Problem statement
Show, in full, each line of the data that contains "computer".

··········

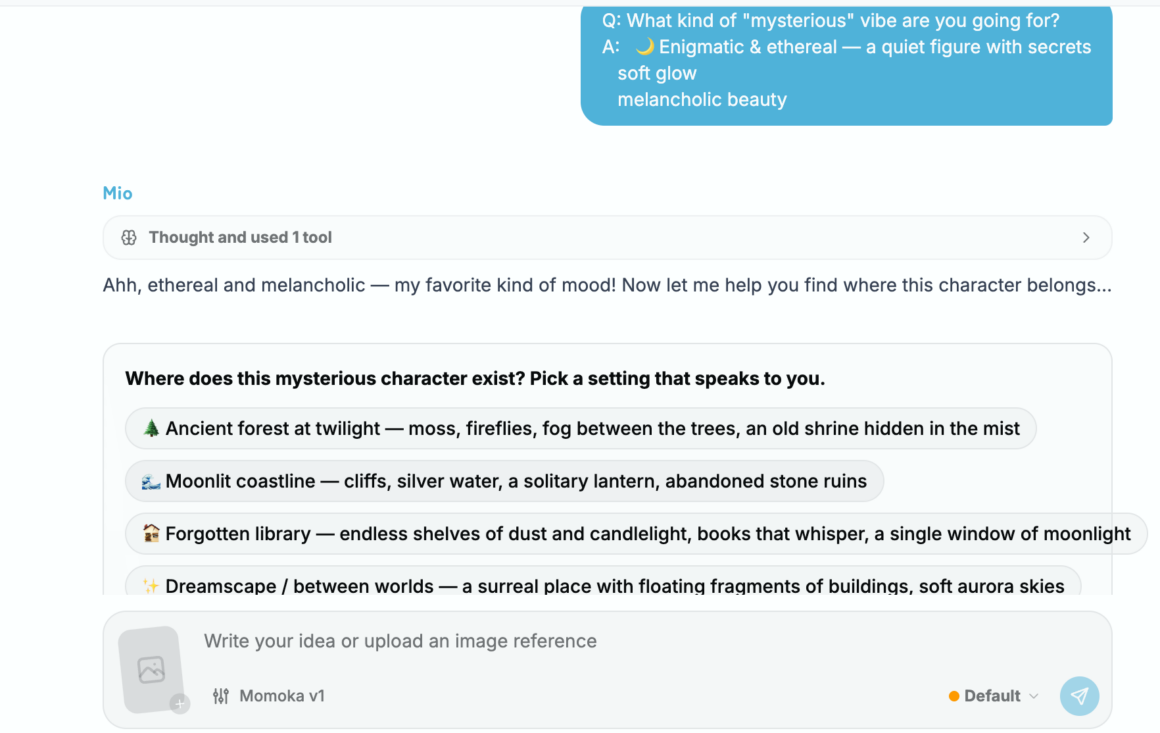Click the blue user answer bubble
The width and height of the screenshot is (1160, 733).
click(846, 65)
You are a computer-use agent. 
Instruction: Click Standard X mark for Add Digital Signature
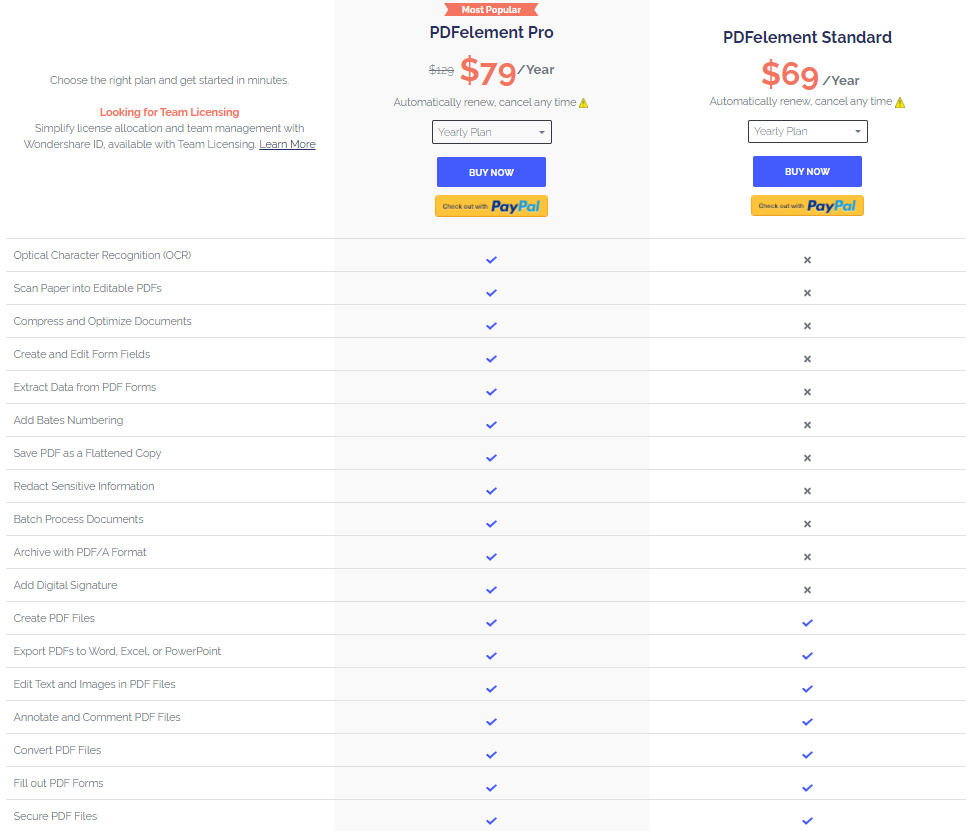[x=807, y=590]
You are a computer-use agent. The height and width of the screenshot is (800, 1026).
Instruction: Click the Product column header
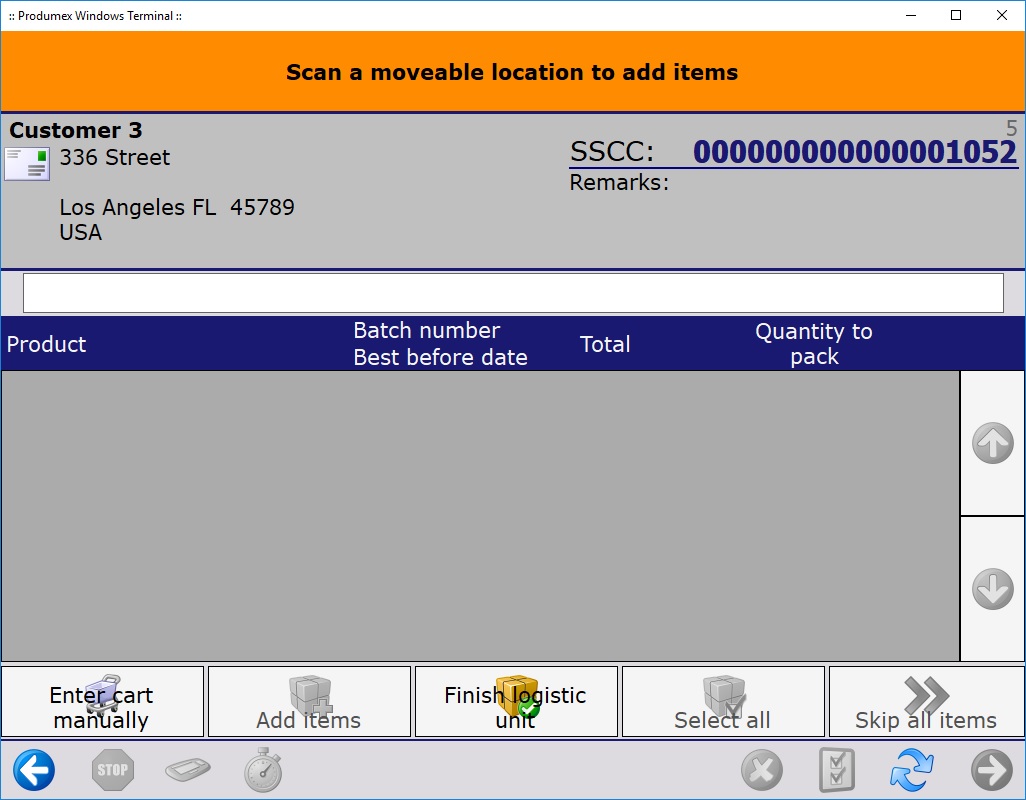point(46,344)
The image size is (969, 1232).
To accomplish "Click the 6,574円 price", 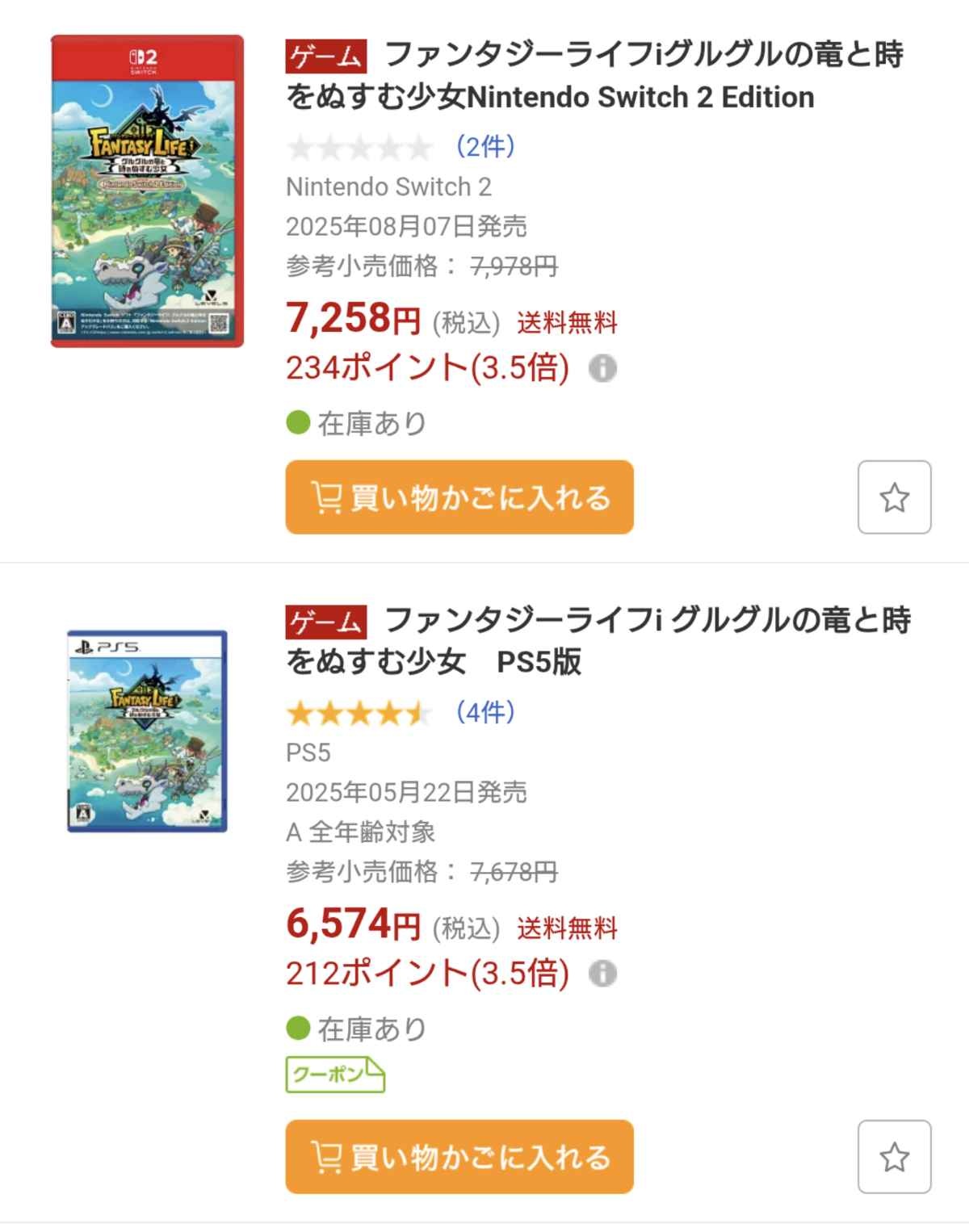I will (354, 924).
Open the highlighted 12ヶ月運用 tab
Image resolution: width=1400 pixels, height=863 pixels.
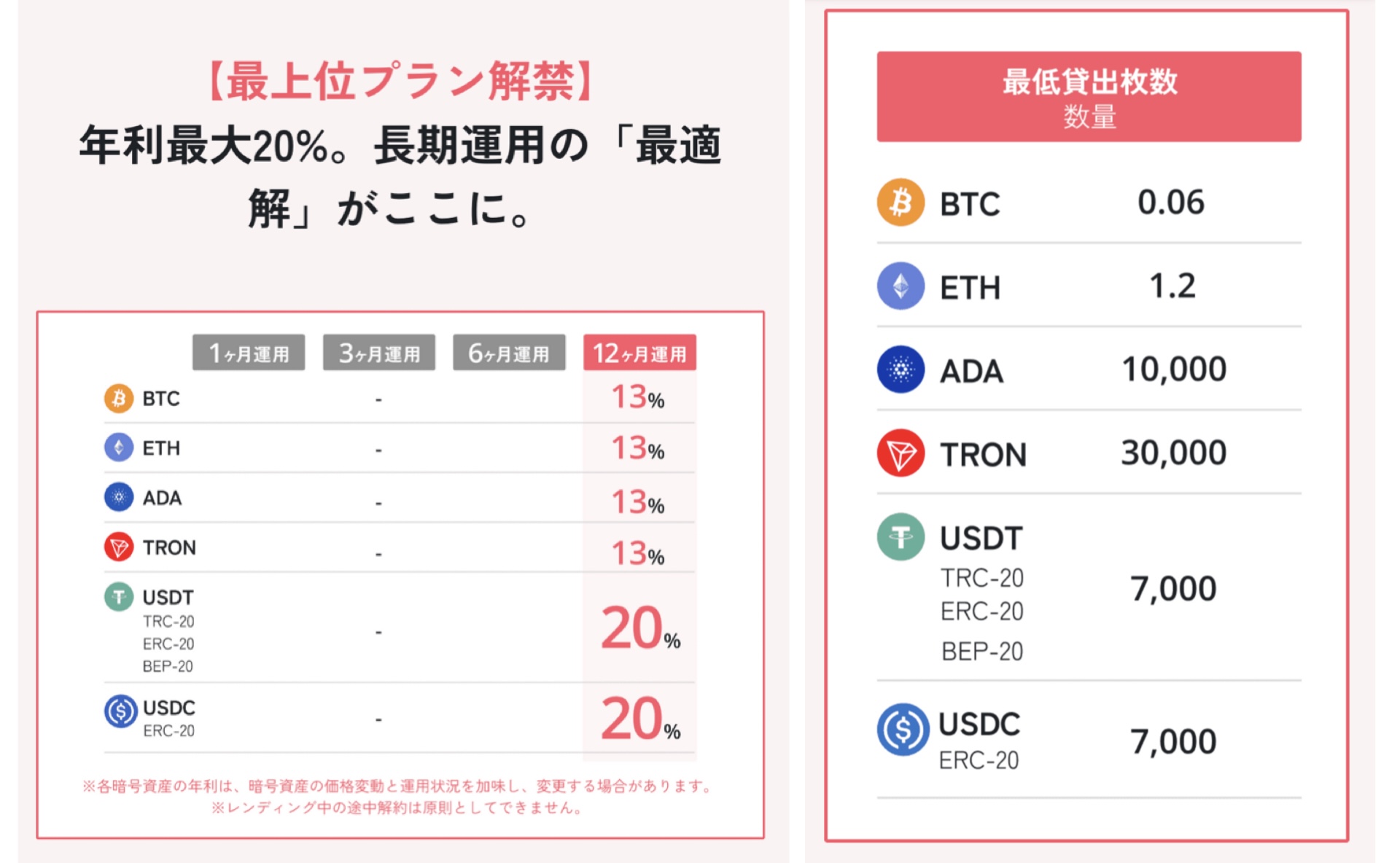click(639, 354)
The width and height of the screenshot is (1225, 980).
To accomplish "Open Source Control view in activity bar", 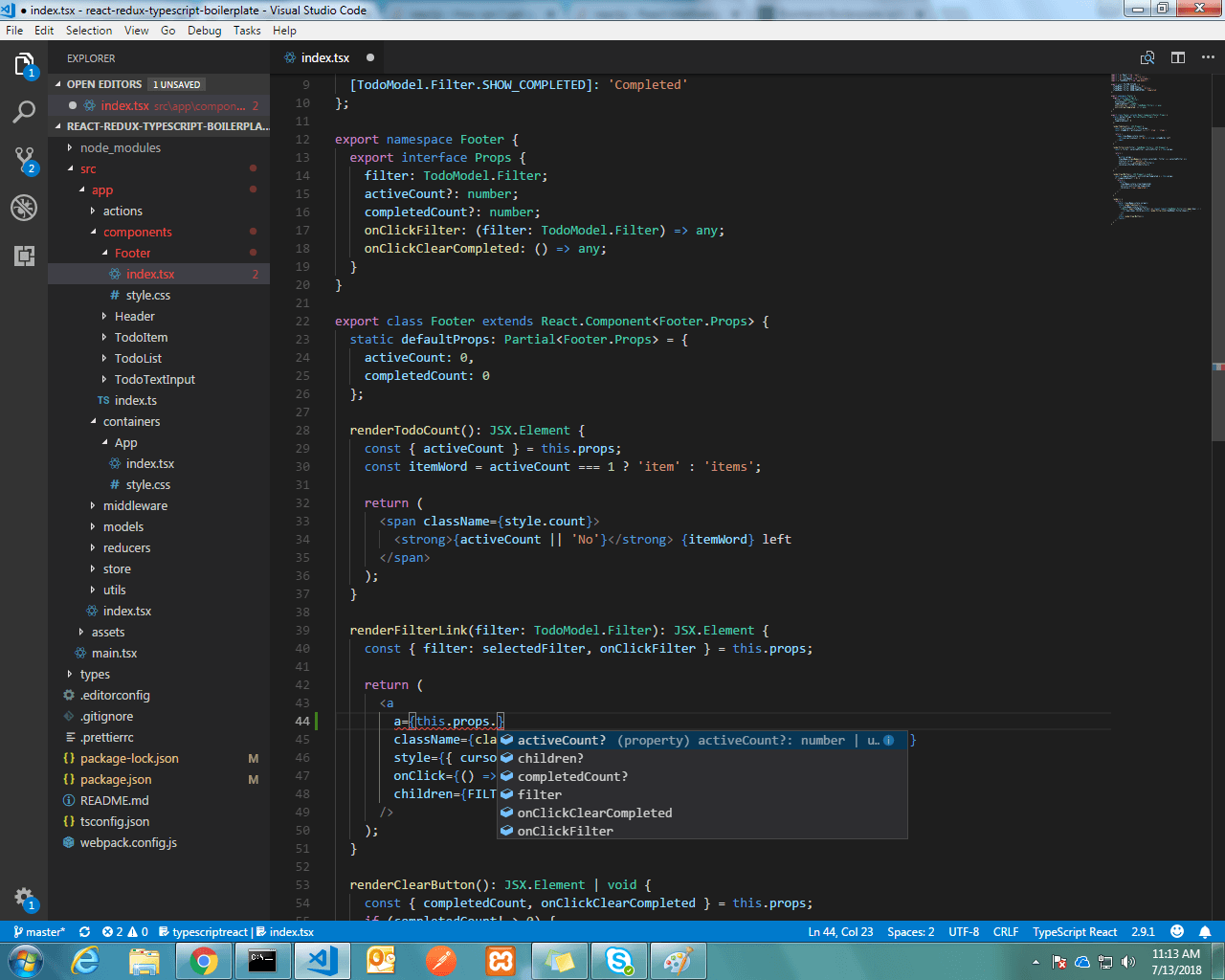I will pos(24,159).
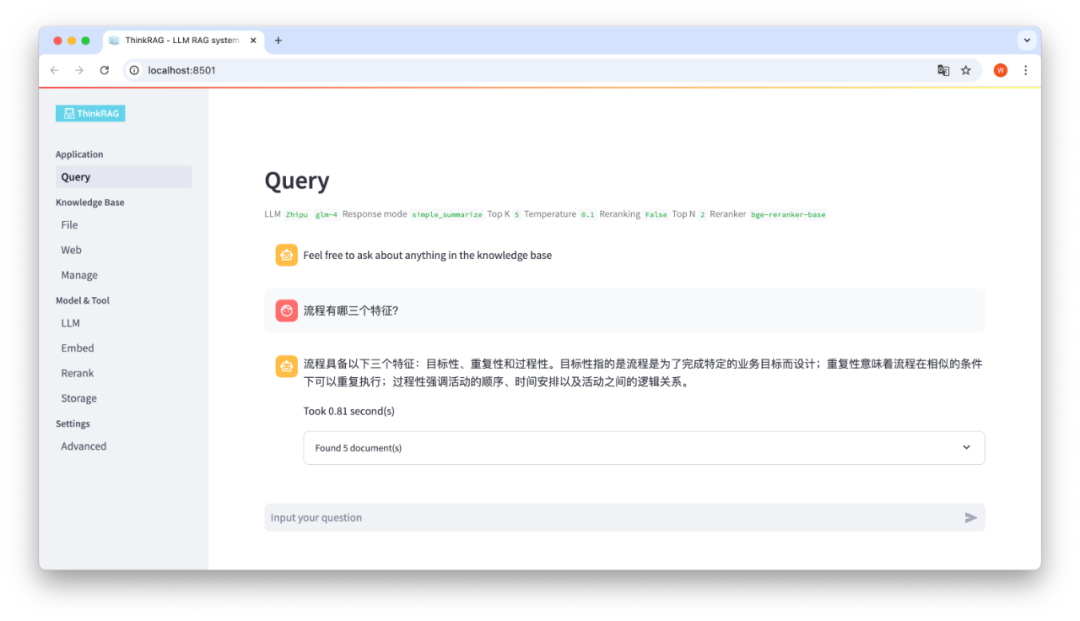The width and height of the screenshot is (1080, 621).
Task: Click the site info icon beside localhost:8501
Action: [x=133, y=70]
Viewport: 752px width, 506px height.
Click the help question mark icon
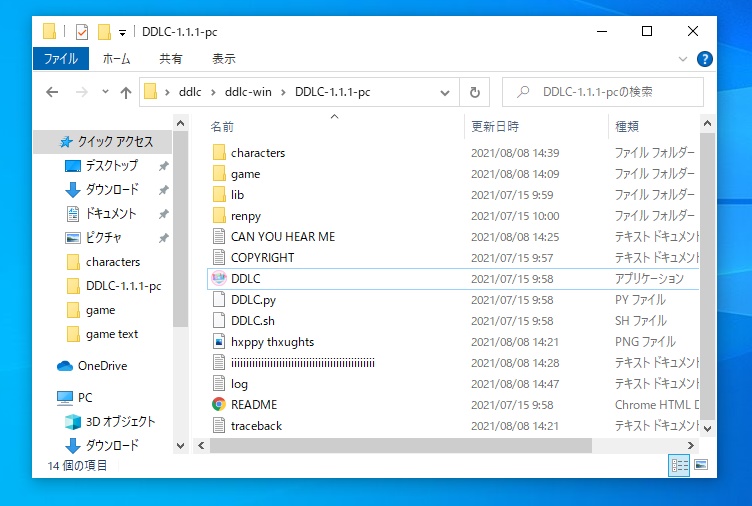click(704, 59)
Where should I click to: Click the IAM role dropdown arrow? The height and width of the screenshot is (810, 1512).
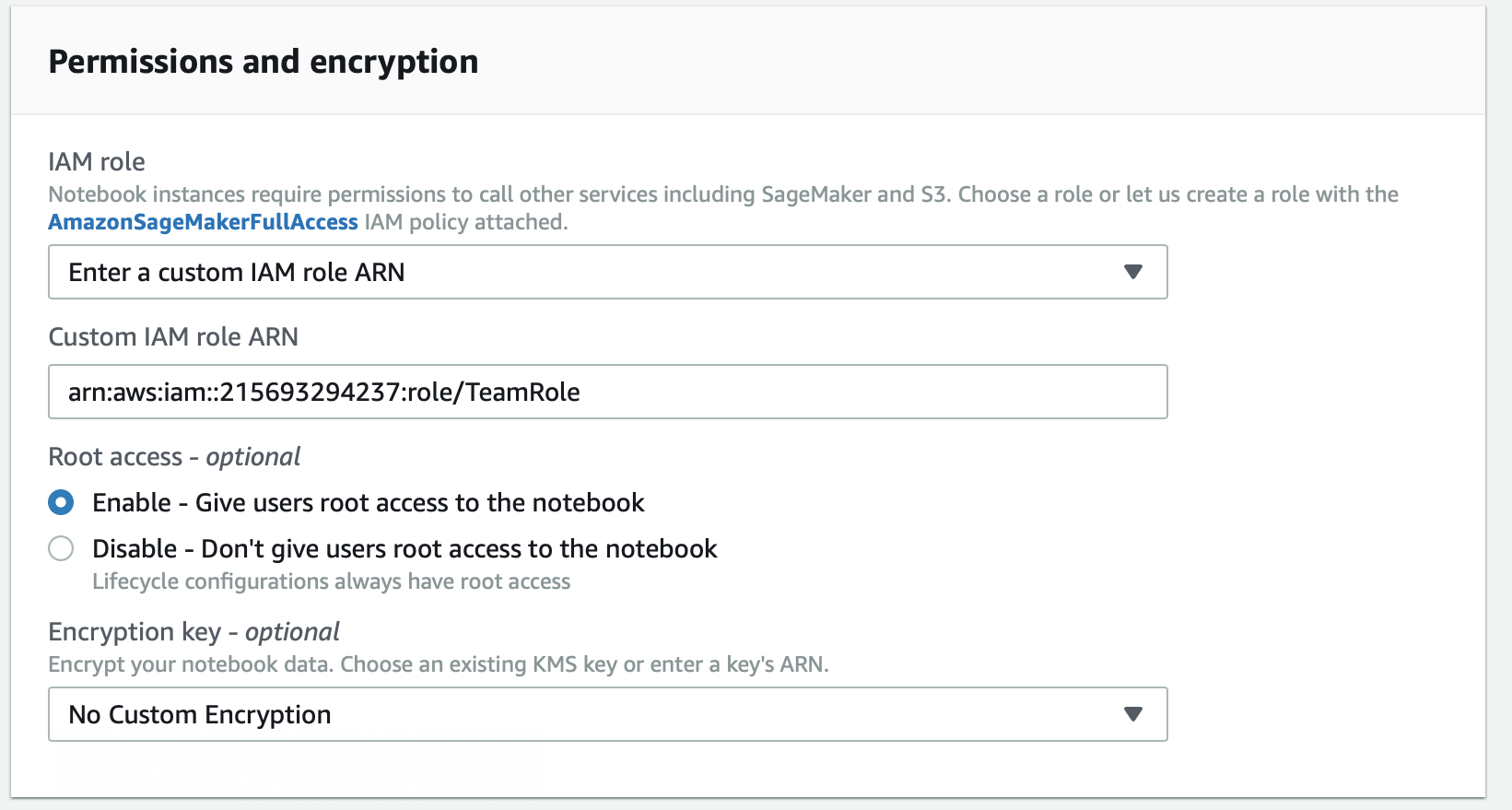point(1133,272)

··········

Answer box
You are a computer-use agent. 
You are a computer-use agent. The height and width of the screenshot is (800, 1026).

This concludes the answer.